Collect every line in the items below that contains the word "Open".

**GIVEN DATA**.
###

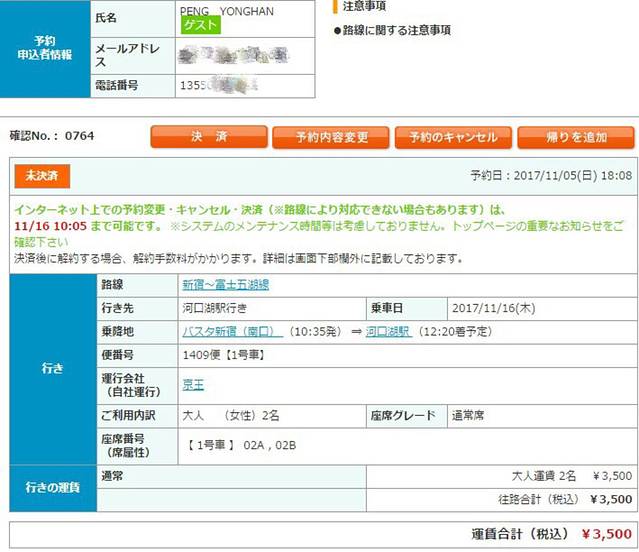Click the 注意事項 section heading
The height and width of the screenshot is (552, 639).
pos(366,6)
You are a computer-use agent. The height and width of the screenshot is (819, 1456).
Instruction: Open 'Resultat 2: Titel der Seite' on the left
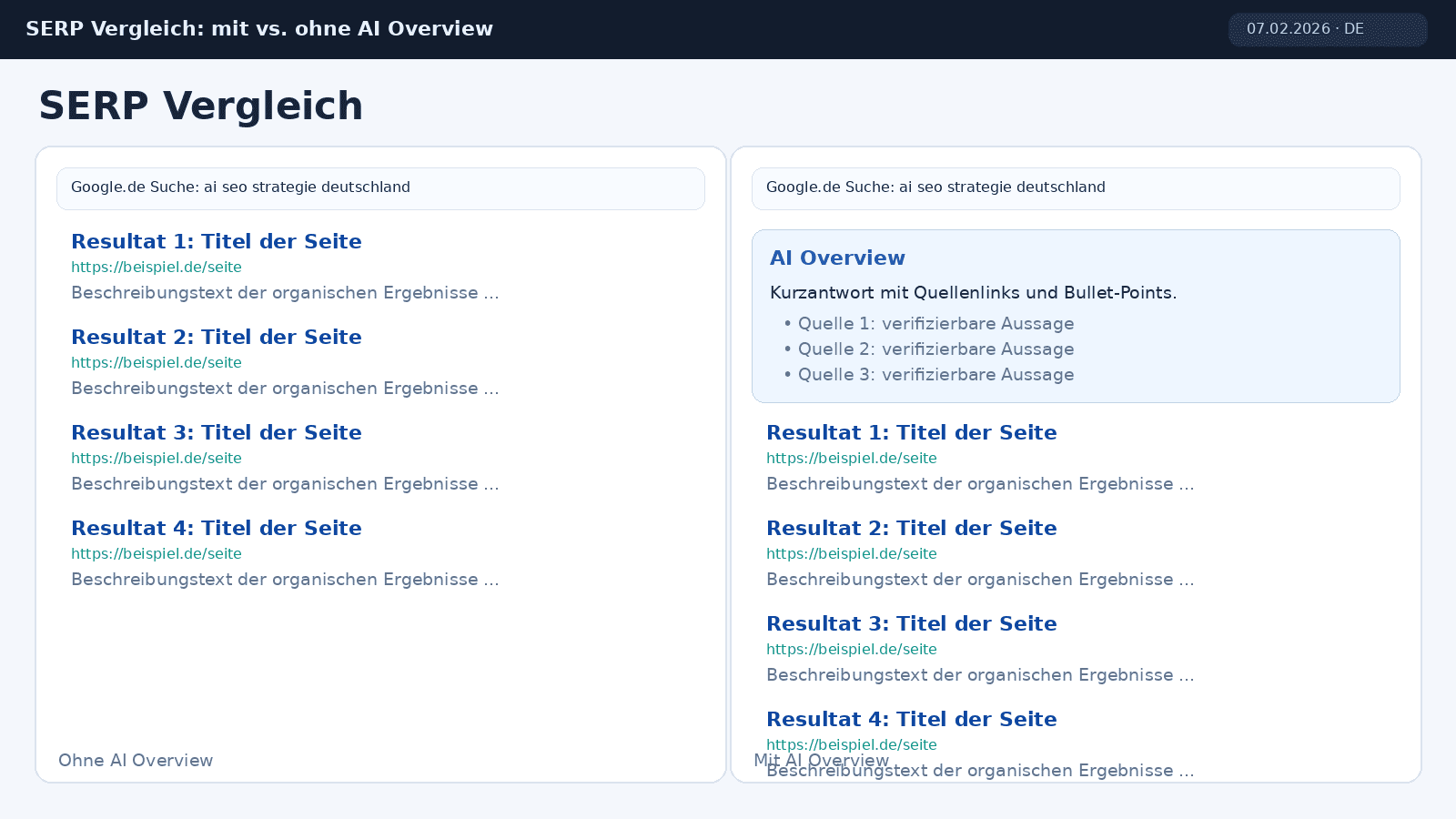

###

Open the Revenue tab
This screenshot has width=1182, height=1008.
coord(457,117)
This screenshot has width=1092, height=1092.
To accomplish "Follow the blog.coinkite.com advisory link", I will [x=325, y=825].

###

**TASK SOLUTION**.
Instruction: Open 'Resultat 2: Titel der Seite' on the left
Open the Revenue tab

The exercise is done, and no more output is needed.